Entries on locating words and elements:
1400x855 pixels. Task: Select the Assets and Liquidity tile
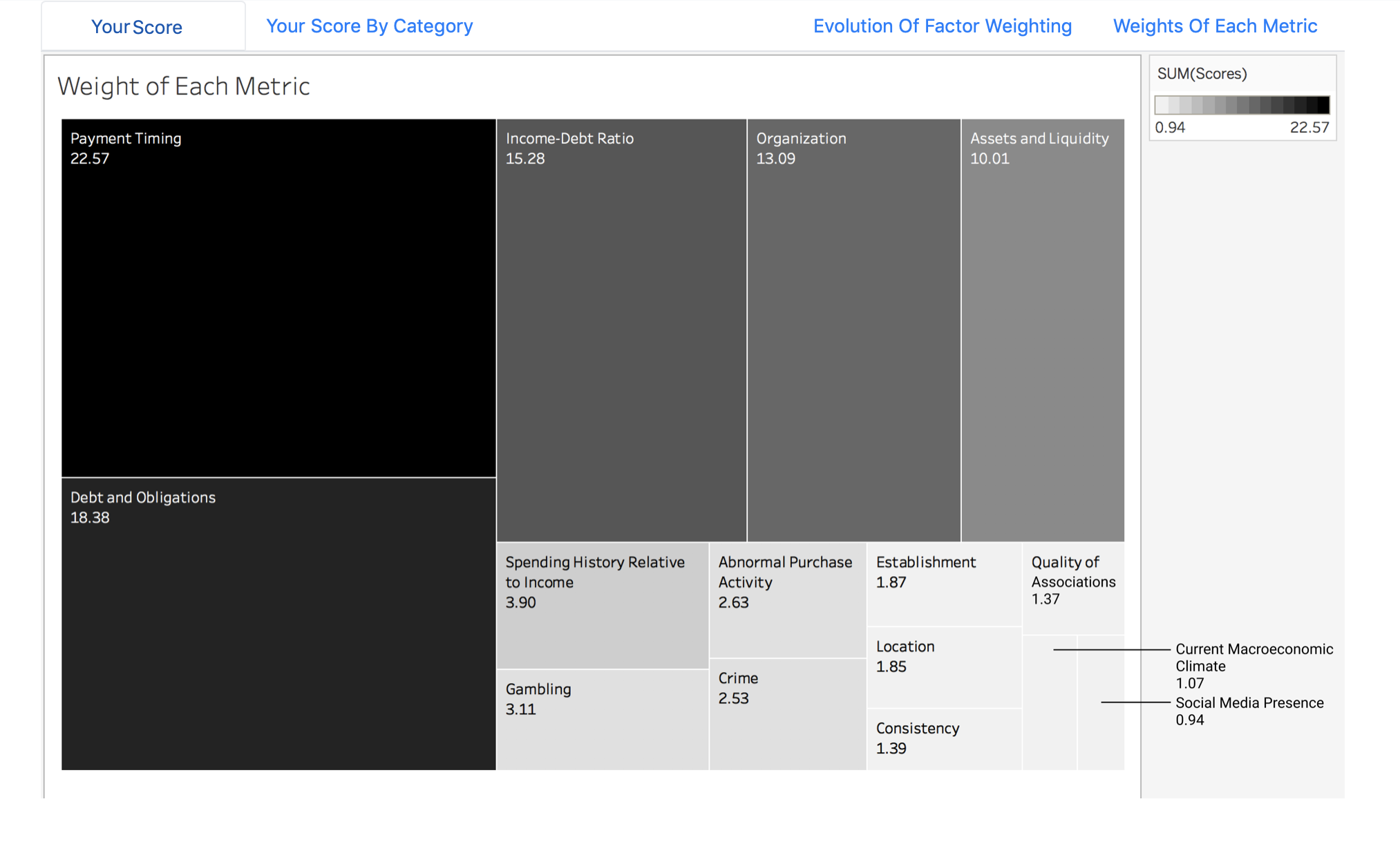pos(1042,330)
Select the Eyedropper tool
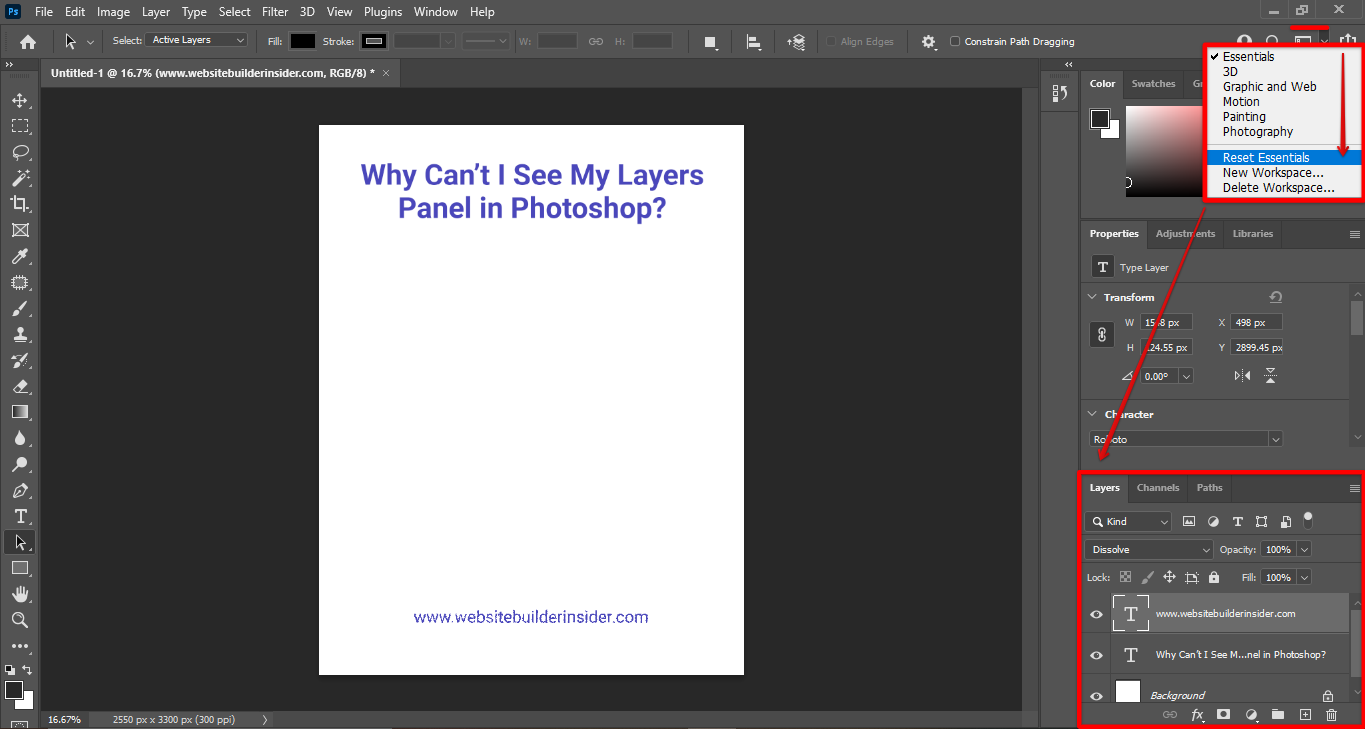Viewport: 1365px width, 729px height. (20, 256)
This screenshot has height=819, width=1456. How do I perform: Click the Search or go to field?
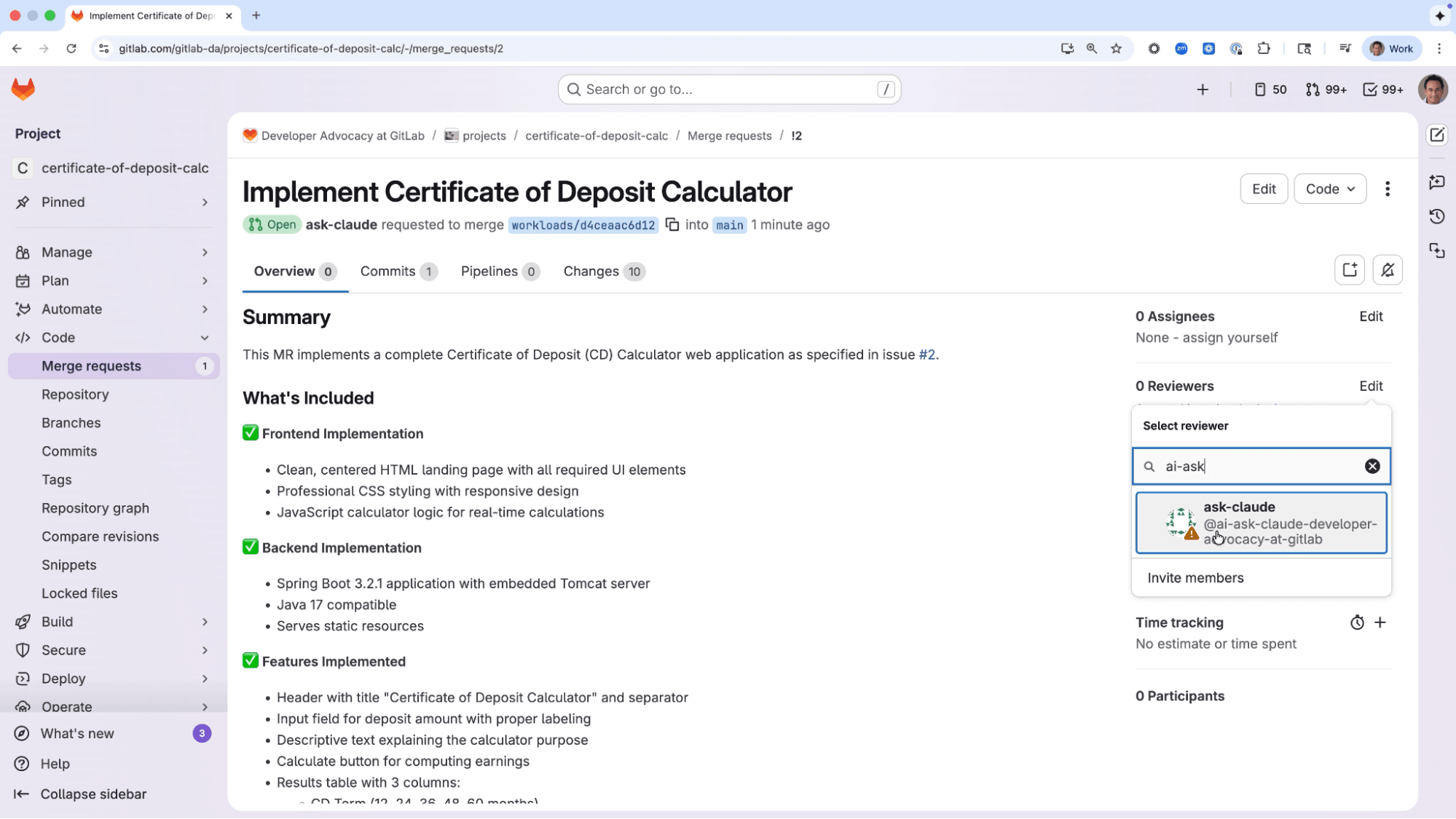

→ AIM OF THE EXERCISE:
Rewrite the lines above, swapping every "Select" for "Choose" and changing nothing else. Omit the pictures.

→ THE COMPLETED TASK:
1400x855 pixels. Task: Choose the Assets and Liquidity tile
pos(1042,330)
Choose the Eyedropper tool
Viewport: 1365px width, 729px height. (20, 256)
This screenshot has height=819, width=1456. How do I perform: Click the Search or go to field?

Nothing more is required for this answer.